Op-Ed in "Metro" (8/6/08): "Women Beware Parting Gift from Bush"
by Joan Malin, President and CEO, Planned Parenthood of New York City
It’s 3 a.m. and your sister is in need of emergency contraception. She goes to her closest hospital emergency room and asks for it. Instead of being given this backup method of birth control, she is instead given a dose of heavy judgment and turned away by a health care provider who believes birth control is “wrong.”
As a parting gift to its right-wing base, the Bush administration is days away from an attack on women’s health care that would limit the rights of patients to receive complete and accurate health information and services.
This wrong-headed proposal would require organizations that receive federal funding to certify that they will not refuse to hire health care providers who object to abortion and even certain types of birth control. Additionally, it radically redefines abortion to intentionally erase the real distinction between prevention and termination and instead claims that some of the most common and effective methods of birth control are the same thing as an abortion.
The proposed change will have a chilling effect on reproductive health care provision in this country. No matter where a woman goes for health care, she should be able to access quality care and information. Under this proposal, that will no longer be the case. Instead, she will have to worry that her best options are being sacrificed on the altar of someone else’s ideology.

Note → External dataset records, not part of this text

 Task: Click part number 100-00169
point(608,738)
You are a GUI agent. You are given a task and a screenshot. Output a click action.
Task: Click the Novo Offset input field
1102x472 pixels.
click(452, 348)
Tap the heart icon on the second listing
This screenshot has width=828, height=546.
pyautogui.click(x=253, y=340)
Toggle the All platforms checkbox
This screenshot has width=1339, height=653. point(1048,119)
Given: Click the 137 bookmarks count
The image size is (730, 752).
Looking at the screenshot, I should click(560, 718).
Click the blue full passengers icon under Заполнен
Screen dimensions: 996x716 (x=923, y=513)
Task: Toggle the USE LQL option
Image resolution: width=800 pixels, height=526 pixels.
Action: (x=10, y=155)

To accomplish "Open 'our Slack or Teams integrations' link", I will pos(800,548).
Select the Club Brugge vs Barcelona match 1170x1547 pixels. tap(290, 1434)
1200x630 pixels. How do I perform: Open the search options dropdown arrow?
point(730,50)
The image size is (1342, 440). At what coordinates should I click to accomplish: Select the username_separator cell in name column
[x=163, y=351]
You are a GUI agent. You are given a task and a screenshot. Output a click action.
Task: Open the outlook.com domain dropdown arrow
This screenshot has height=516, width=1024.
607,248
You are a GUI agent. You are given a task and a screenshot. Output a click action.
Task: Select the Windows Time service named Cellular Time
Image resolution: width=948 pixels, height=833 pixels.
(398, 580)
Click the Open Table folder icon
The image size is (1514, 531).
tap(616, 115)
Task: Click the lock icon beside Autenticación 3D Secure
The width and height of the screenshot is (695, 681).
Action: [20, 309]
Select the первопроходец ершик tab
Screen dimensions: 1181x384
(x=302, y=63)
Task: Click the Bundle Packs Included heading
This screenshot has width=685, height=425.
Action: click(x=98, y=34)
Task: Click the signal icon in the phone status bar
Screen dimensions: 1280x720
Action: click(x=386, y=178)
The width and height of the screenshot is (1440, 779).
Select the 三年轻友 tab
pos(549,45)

This proposal is wholly out of step with the American electorate. As the National Women’s Law Center points out, this rule could prevent states from enforcing their own laws that: require insurance plans that cover other prescription drugs to cover birth control (such as is the case in New York state); ensure that rape victims get timely access to emergency contraception; and ensure that pharmacies provide timely access to birth control without discrimination or delay.
We have worked too hard and too long to watch the lame-duck Bush administration sneak in an eleventh-hour regulation that seeks to deny quality, affordable health care to millions of women.